═════ Information ═════
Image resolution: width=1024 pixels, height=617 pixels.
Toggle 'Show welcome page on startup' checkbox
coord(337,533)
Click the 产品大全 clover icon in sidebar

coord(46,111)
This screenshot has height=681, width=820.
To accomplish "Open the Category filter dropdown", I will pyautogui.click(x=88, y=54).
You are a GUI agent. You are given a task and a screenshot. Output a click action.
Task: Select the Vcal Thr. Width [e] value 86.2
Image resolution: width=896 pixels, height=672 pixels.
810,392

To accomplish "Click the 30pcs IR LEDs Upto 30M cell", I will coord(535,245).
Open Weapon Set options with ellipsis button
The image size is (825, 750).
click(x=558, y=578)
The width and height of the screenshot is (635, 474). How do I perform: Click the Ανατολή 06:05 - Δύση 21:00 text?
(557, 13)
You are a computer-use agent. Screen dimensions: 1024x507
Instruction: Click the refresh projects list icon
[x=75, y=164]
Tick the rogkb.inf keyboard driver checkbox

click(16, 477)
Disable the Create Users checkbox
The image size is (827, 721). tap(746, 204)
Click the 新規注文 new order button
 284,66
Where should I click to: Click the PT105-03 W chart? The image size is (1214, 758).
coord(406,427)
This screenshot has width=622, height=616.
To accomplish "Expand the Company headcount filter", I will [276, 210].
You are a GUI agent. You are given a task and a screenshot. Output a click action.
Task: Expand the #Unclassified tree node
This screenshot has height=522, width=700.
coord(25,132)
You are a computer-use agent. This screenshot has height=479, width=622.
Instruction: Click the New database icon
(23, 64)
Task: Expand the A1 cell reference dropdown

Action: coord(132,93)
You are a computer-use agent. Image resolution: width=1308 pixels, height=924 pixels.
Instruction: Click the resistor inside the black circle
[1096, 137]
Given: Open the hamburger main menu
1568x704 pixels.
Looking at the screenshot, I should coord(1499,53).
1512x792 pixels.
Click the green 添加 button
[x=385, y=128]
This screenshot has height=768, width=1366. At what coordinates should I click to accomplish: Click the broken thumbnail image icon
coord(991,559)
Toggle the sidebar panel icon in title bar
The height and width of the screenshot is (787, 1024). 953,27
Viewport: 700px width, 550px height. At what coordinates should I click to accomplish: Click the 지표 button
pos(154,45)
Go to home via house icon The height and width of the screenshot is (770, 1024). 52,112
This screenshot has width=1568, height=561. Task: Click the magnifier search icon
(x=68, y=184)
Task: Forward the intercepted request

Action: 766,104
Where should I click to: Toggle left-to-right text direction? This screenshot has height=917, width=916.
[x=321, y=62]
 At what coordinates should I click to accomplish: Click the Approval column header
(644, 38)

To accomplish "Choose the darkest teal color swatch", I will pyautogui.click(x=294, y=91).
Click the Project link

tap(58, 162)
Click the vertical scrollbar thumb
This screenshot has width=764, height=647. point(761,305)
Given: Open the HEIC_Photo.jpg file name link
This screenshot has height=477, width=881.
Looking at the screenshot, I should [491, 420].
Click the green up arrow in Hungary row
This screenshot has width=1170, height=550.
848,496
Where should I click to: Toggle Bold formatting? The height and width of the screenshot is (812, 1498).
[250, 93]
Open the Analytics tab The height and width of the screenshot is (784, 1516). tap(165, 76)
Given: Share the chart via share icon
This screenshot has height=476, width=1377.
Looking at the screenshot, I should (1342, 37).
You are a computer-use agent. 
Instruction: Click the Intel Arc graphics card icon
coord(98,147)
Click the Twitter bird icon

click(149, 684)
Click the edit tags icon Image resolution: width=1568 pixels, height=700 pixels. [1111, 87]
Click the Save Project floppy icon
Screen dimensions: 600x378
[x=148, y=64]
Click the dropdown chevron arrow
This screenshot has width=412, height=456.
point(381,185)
═════
**Goal of the exercise**
Using the records above, report each line with the string "pyautogui".

**Final answer**
To accomplish "Open the Category filter dropdown", I will pyautogui.click(x=88, y=54).
To accomplish "Choose the darkest teal color swatch", I will pyautogui.click(x=294, y=91).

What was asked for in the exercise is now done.